Galantamine treatment in outpatients with mild Alzheimer's disease

Objective To assess long‐term effectiveness of galantamine in community‐dwelling persons with mild Alzheimer's disease. Methods Prospective open‐label trial including patients with mild AD ( NINCDS ‐ ADRDA criteria) treated with galantamine for up to 36 months. Outcome parameters included ADAS ‐cog/11, Bayer‐ ADL scale (self‐ and caregivers' ratings), 10‐item NPI and CGI ‐change, safety and tolerability measures. Data are presented based on ITT analyses ( LOCF ). Results Seventy‐five patients (55% women; mean ADAS ‐cog 22.3; mean age 70.2 years) were treated with galantamine for approximately 36 months. About 60% ( n  = 45) received a total daily dose of 24 mg galantamine at final visit. After 3, 6, and 12 months of treatment, mean improvements in ADAS ‐cog ranged between 2.2 and 3.0 points (all P  < 0.05). After 24‐month treatment, ADAS ‐cog returned to baseline value and at 3‐year follow‐up, patient deteriorated on average by 2.9 points. There was significant improvement on the NPI scale between baseline and 3‐ to 12‐month follow‐up (all P  < 0.05) and at 3‐year endpoint, a slight deterioration was noted. Activities of daily living (B‐ ADL ) decreased significantly after 24 months in self‐ratings and after 12 months in caregivers' ratings.
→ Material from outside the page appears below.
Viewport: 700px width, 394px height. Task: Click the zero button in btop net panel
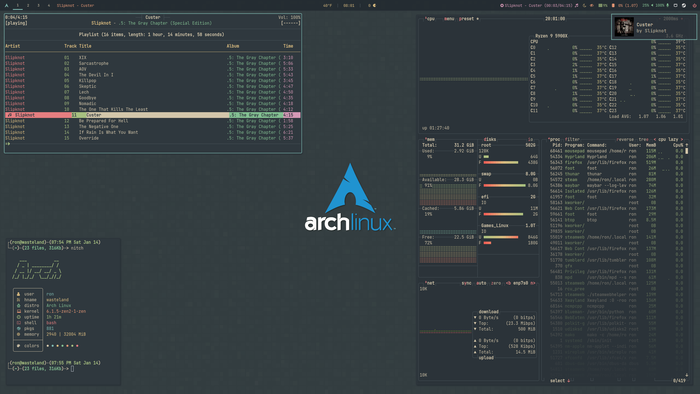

Fifty‐four patients reported at least one AE , most of them occurring during the first 2 years of treatment. Among the most frequently (>10%) reported AE s irrespective of causal relationship to study medication were nausea (17.3%), dizziness (12%), and vomiting (10.7%). Conclusion Galantamine was generally safe and well tolerated during the 3‐year observation period. Cognition, behavior, and activities of daily living improved during 12 months treatment. At 3‐year follow‐up, worsening in all outcomes was measured; however, cognition remained improved compared with an untreated population.